There was 1 lady / counselor that would walk by me and gently touch my face. And keep walking. It enraged me. Who is this woman and why the f is she touching me?? You see I didn't know a gentle touch. It made me uncomfortable. I knew punches..I knew slaps..I knew hard touches. But I didn't know soft touches. I'm 30 at this point. Today I'm 54. I asked all the women there what this B's problem was.
They laughed. One night I'm in a bath..this woman comes and reads to me.. are you serious?? I'm a grown ass woman, why are you reading me a kids book and why are you bugging me while I'm in a bath.
It was the Velveteen Rabbit. She read despite my anger.. As she was walking out she ran her hand across my face again and said good night. I'm thinking what in the hell,does she want me?? No.

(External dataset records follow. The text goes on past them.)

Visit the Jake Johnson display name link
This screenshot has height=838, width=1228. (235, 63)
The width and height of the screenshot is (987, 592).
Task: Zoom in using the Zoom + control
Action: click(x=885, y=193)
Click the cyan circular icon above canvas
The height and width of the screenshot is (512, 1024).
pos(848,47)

She didn't..she just wanted to teach me to be soft. And be comfortable with soft.. today she is one of my best friends. My sister from another mister..I've taken her lessons and taught to others. Like I said I was a counselor for almost 15 years . I've read kids story books to grown men in prison.. I've softly touched the cheeks of many women that were gang bangers. I've taught kids from inner cities to fish.
Because one lady showed me what soft was..her name is Shawna.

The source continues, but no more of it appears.